I’m using learn.model=nn.DataParallel(learn.model) as I’ve seen in the forums to try to scale up a model to train on multiple GPUs.

It seems to be working with multiple GPUs but training 1 epoch on 8x 2080ti is actually looking to be much slower than on 1x 2080ti.
I think this is because I haven’t been able to increase my batch size. If I try to increase the batch size I get a CUDA out of memory error because GPU 0 is disproportionately using more memory than the others. nvidia-smi output looks like this:
I’ve been doing some research and it looks like this is because nn.DataParallel accumulates the gradients onto a single GPU. There is some code in the last post there that purports to spread this out across all of the GPUs but I haven’t been able to get good results.
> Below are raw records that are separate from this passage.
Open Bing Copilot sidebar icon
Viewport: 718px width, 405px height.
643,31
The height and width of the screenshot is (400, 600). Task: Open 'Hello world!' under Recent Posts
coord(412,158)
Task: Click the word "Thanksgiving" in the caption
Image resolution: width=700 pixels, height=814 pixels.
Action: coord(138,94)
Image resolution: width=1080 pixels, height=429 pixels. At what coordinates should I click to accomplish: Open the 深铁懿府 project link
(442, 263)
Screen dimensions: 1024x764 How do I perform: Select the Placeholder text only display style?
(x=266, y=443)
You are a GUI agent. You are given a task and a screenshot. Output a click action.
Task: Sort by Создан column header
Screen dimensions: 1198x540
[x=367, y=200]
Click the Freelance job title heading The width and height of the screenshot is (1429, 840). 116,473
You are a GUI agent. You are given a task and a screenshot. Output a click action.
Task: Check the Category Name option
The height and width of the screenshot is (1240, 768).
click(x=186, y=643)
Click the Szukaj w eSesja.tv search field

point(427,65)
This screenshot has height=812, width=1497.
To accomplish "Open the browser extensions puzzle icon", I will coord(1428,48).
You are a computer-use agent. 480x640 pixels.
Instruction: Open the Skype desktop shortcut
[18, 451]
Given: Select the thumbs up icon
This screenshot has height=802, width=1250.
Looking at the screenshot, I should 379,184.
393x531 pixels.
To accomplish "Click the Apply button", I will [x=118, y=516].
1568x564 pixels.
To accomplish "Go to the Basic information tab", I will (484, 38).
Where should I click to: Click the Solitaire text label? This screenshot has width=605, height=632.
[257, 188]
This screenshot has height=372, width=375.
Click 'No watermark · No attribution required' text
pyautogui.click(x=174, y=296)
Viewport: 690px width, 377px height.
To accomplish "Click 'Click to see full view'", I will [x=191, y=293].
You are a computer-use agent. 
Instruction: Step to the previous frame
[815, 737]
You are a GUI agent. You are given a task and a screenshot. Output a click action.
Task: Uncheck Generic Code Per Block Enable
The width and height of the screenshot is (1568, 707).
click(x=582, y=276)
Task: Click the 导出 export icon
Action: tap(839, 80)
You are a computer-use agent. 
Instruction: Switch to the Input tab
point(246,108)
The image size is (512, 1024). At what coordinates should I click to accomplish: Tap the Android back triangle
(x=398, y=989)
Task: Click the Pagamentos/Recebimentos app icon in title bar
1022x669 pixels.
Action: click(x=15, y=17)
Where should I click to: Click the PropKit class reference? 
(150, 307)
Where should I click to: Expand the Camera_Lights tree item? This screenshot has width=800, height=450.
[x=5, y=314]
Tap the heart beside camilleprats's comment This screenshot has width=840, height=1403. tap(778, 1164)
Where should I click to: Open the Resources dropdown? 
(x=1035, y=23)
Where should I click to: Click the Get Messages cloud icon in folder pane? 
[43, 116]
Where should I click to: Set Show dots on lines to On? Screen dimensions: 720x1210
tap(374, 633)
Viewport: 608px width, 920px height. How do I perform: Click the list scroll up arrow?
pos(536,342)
If I do learn.loss_func=CriterionParallel(learn.loss_func) as that post suggests (where CriterionParallel is lifted from the forum post) it does balance out the memory usage slightly but not much (and the estimated time for 1 epoch nearly doubles compared to not using it):
I also found a link to this project which also tries to solve the problem. But when I try to use encoding.parallel.DataParallelModel and encoding.parallel.DataParallelCriterion like this:
import encoding
learn.model = encoding.parallel.DataParallelModel(learn.model)
learn.loss_func = encoding.parallel.DataParallelCriterion(learn.loss_func)
I get an error: AttributeError: 'FlattenedLoss' object has no attribute 'parameters'. Pretty sure this is because normal Pytorch loss functions are subclasses of nn.Module whereas fastai’s FlattenedLoss doesn’t inherit from anything.

To get around this, I tried to make FlattenedLoss subclass nn.Module… but it was a dead end for me. It needed me to call super().__init__() before setting self.func but complained when I did that as well.
Anyone have a solution for balancing out memory usage so I can increase batch size to take advantage of multiple GPUs while training a language model?
Edit: found this thread that summarizes the problem and at the end someone suggests using Distributed instead of Parallel which I may try later.